Supplied entries:
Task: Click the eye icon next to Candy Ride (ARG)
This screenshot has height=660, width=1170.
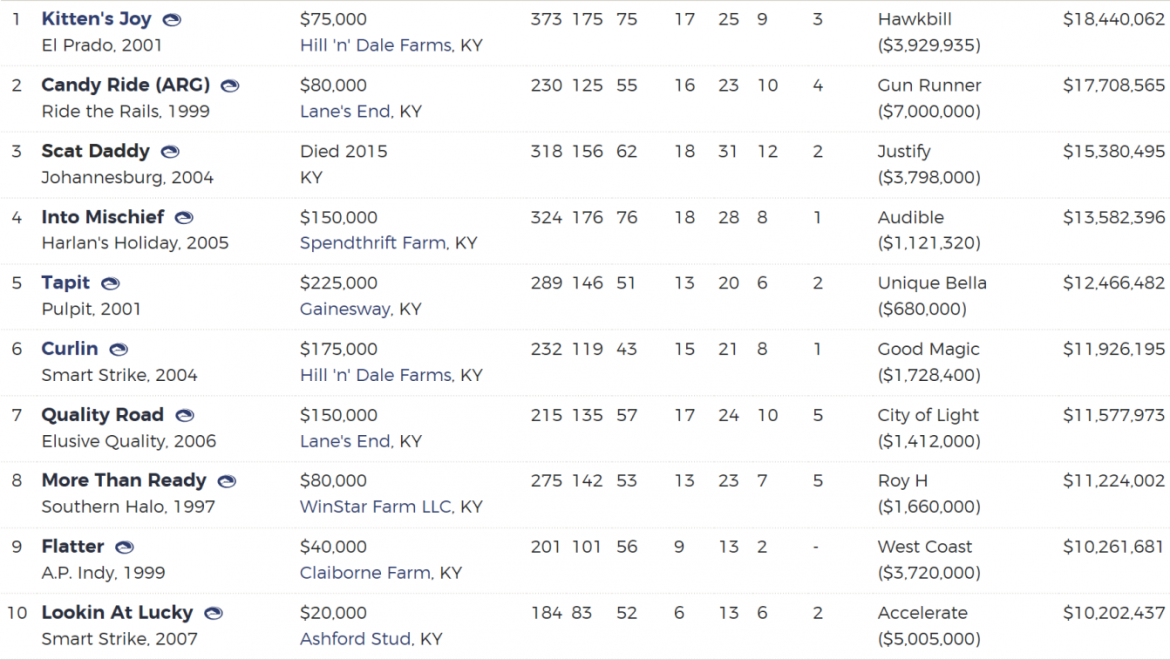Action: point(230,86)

==

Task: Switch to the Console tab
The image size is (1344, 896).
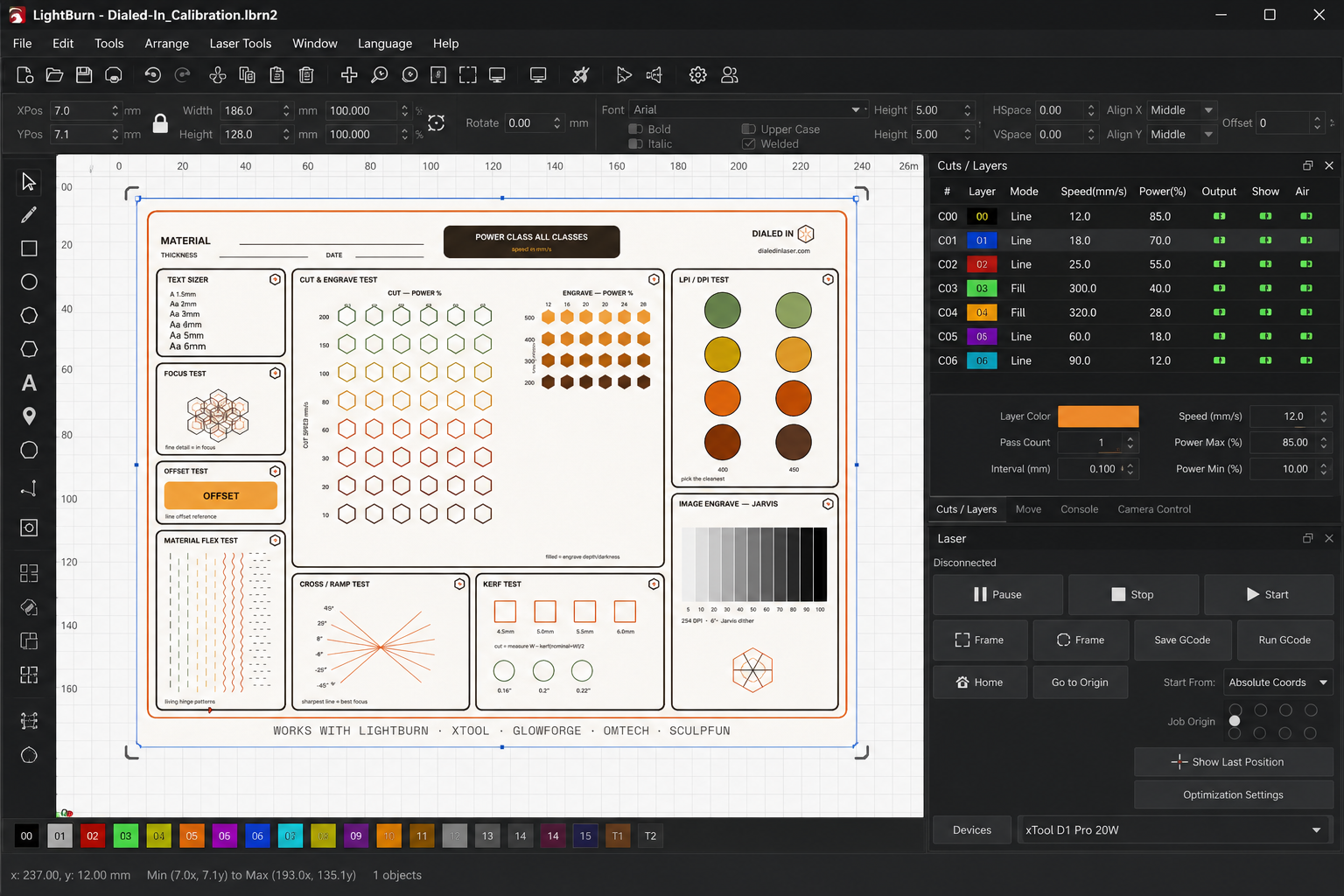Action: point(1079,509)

Goal of the exercise:
In the records above, tally the lines where the word "Task" appears, and give the number and nothing else.

Answer to the problem:
2